(TRY IT):
For this exercise, write out only the lines of the entries below from the one with "The image size is (313, 301)." up to and including the one with "Instruction: Click the 1:05.10 time value", exactly as they are. Pictures stay out.

(DATASET EXTRACT):
***

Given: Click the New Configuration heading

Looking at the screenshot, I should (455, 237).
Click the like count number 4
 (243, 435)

***

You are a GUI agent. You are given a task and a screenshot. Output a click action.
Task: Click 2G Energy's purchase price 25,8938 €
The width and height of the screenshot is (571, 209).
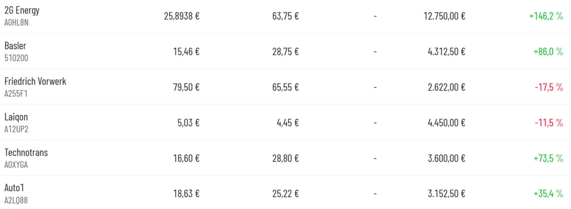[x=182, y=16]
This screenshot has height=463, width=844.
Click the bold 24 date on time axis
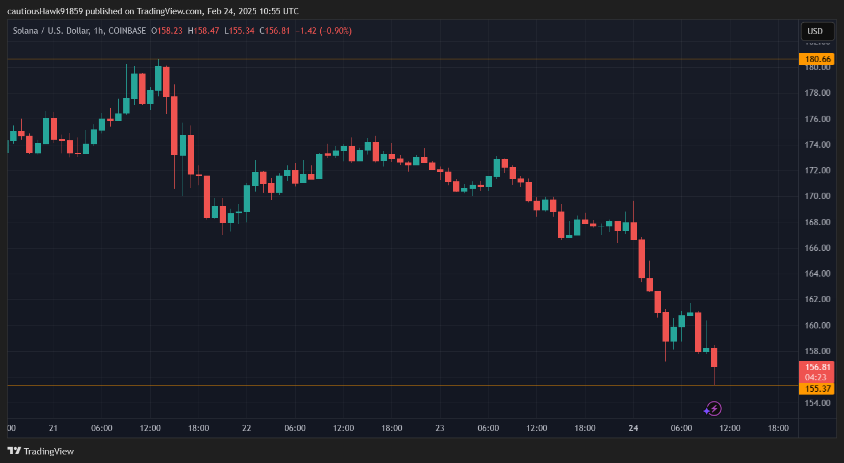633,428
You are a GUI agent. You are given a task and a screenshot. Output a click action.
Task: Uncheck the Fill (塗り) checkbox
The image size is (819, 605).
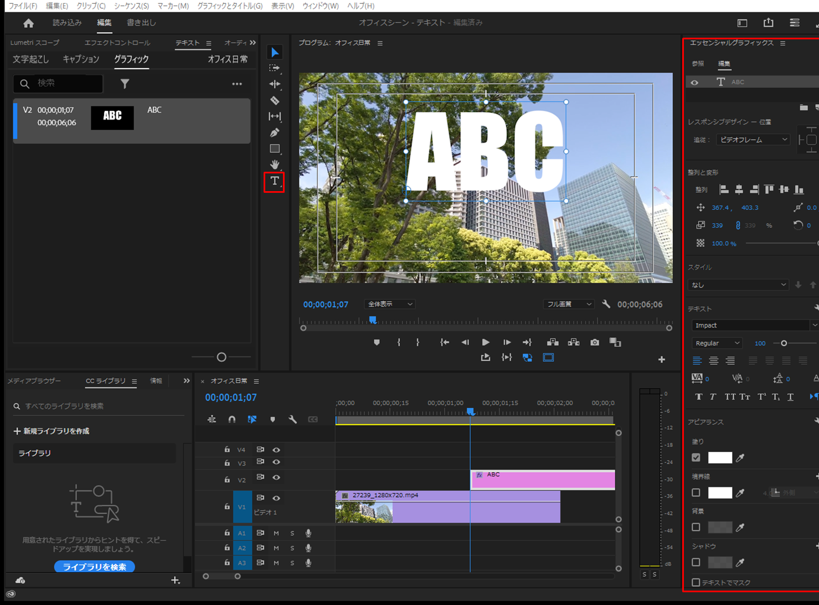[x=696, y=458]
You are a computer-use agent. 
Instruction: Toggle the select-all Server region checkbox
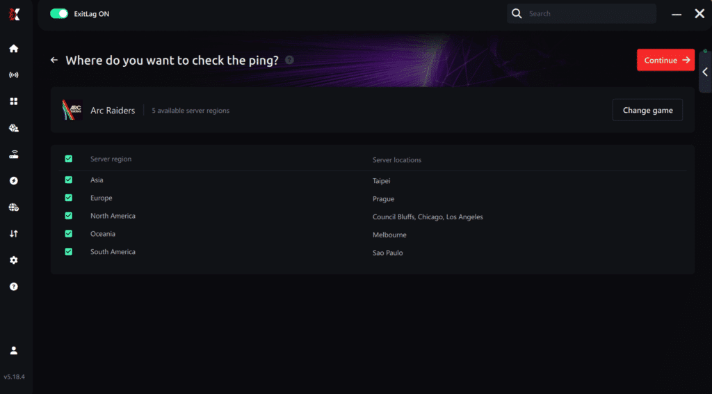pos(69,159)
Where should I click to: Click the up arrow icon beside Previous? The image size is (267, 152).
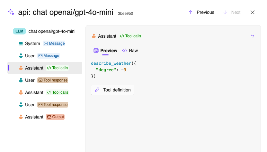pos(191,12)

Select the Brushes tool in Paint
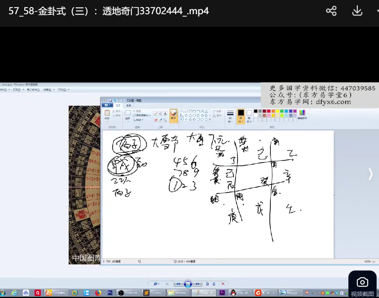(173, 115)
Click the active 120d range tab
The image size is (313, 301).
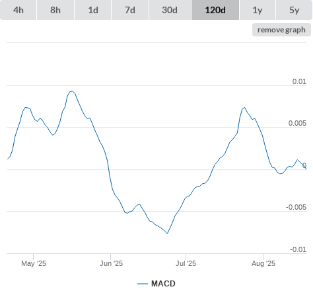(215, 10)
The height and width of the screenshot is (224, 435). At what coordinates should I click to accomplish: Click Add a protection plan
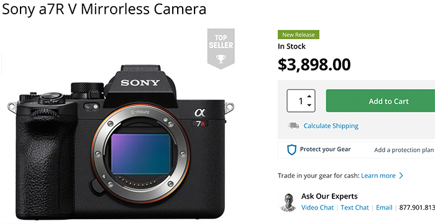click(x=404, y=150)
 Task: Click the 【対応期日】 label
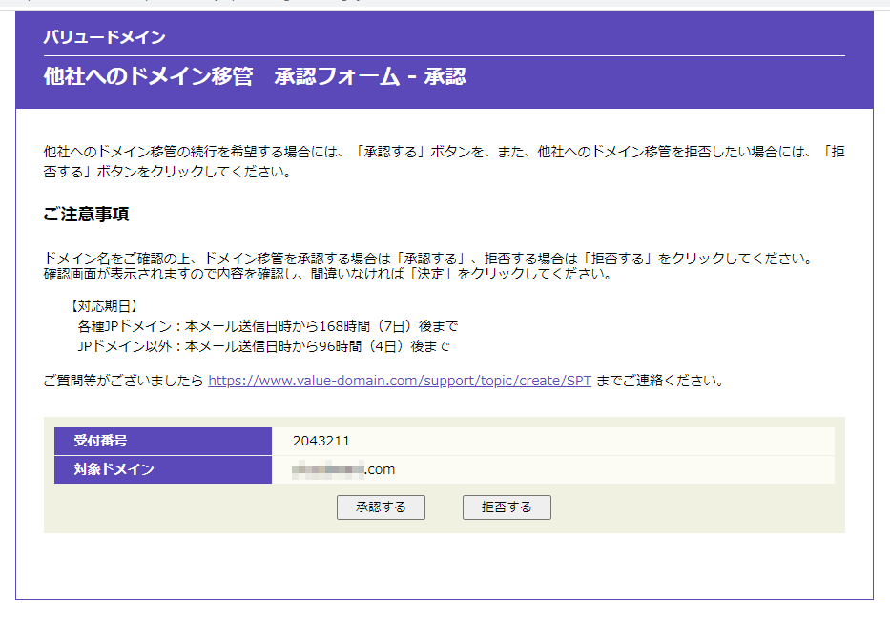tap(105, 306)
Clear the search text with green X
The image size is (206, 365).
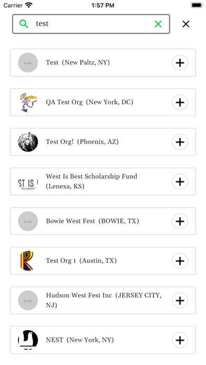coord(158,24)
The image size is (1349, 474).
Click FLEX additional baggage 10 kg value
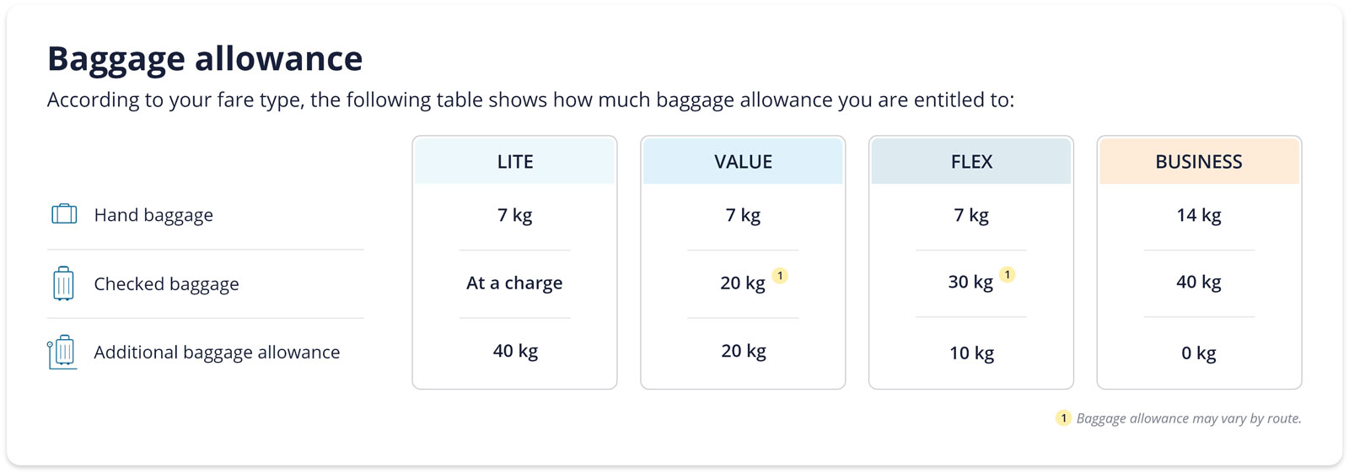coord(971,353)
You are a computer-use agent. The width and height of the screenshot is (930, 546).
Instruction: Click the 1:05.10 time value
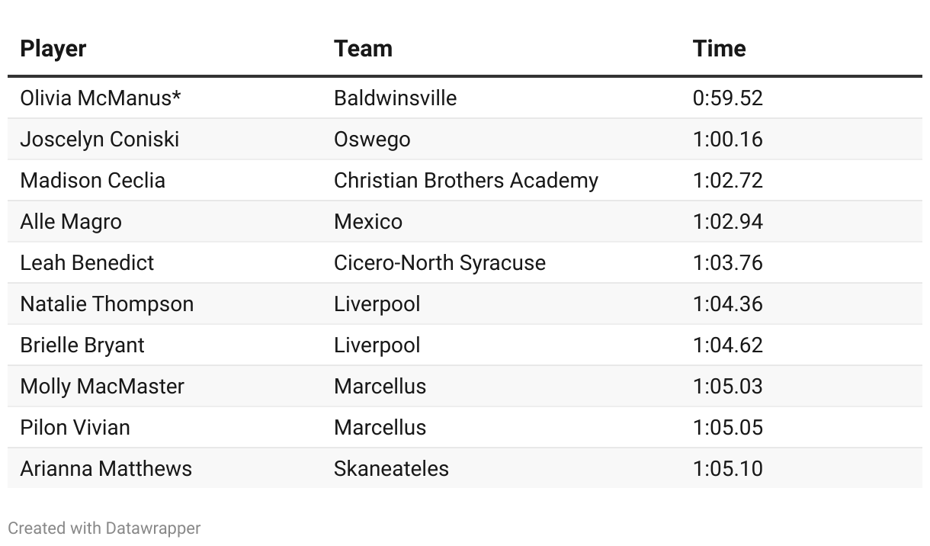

***

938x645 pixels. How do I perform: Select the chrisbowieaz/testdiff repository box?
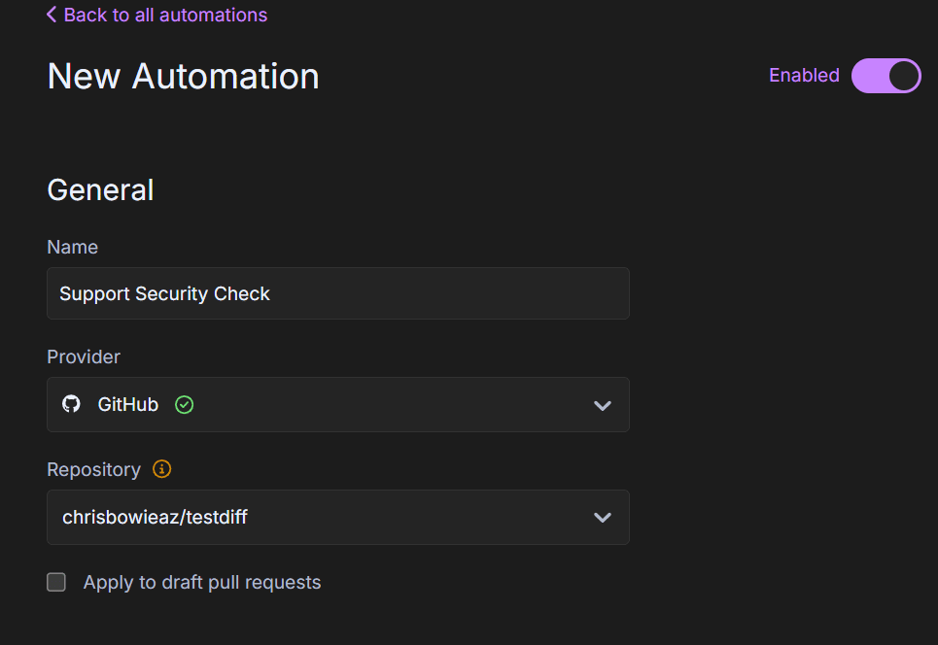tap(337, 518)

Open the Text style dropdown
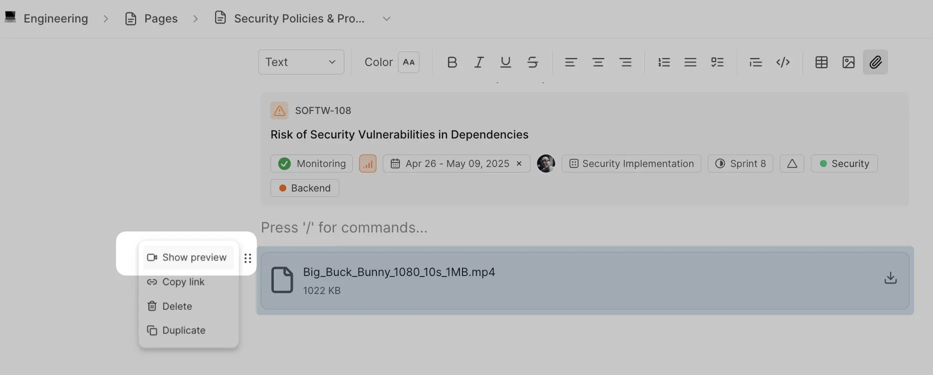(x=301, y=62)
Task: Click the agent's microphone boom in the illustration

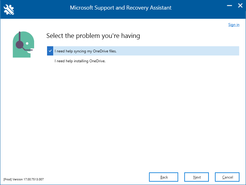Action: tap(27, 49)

***

(WRITTEN SOLUTION):
The image size is (313, 301).
(215, 10)
The height and width of the screenshot is (224, 435). At what coordinates should I click to accomplish: Click Add a protection plan
click(x=404, y=150)
 Task: Click the 【対応期日】 label
tap(105, 306)
Clear the search text with green X
The image size is (206, 365).
coord(158,24)
The image size is (1349, 474).
Click FLEX additional baggage 10 kg value
coord(971,353)
You are a computer-use agent. The width and height of the screenshot is (930, 546).
Instruction: Click the 1:05.10 time value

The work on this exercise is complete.